*DATA PROVIDED*:
========================================================================

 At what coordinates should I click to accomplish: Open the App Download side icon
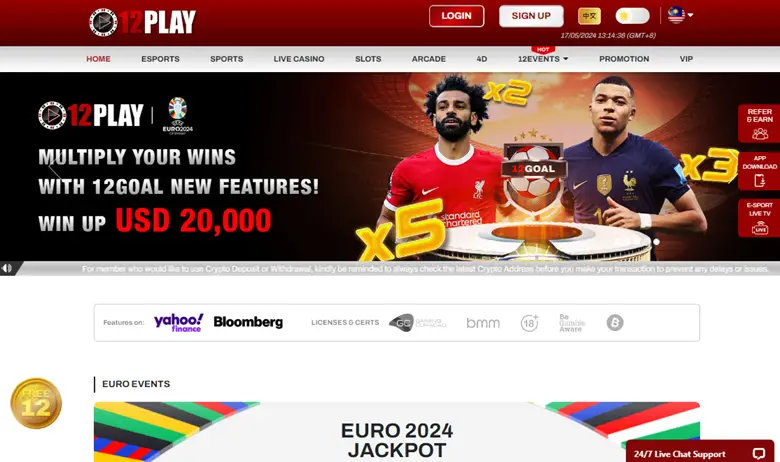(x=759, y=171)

========================================================================

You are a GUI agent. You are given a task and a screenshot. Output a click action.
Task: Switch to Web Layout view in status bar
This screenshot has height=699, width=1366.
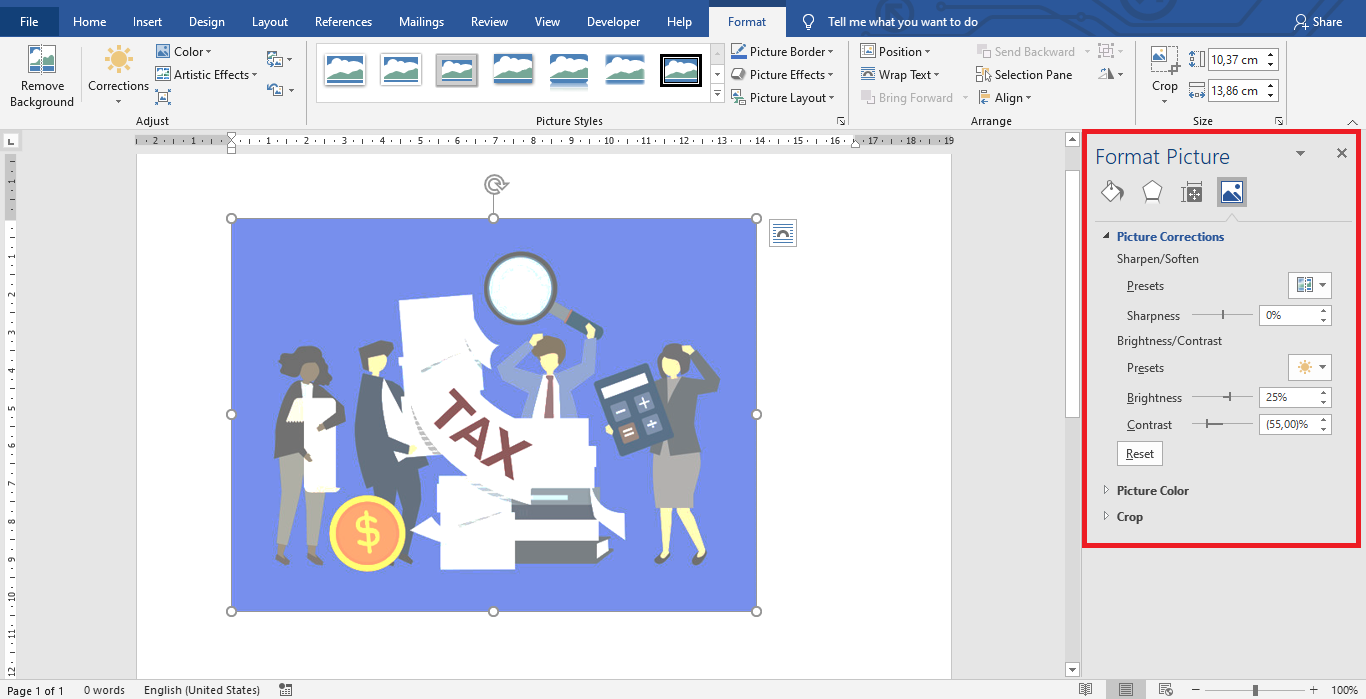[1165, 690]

========================================================================

*REQUIRED WORK*: Put the lines from the one containing "You are a GUI" through the one containing "[1165, 690]", both included, into a JSON list of strings, one string per line and blank lines skipped. Leave the pictures out.

*COMPLETE OUTPUT*:
[
  "You are a GUI agent. You are given a task and a screenshot. Output a click action.",
  "Task: Switch to Web Layout view in status bar",
  "This screenshot has height=699, width=1366.",
  "[1165, 690]"
]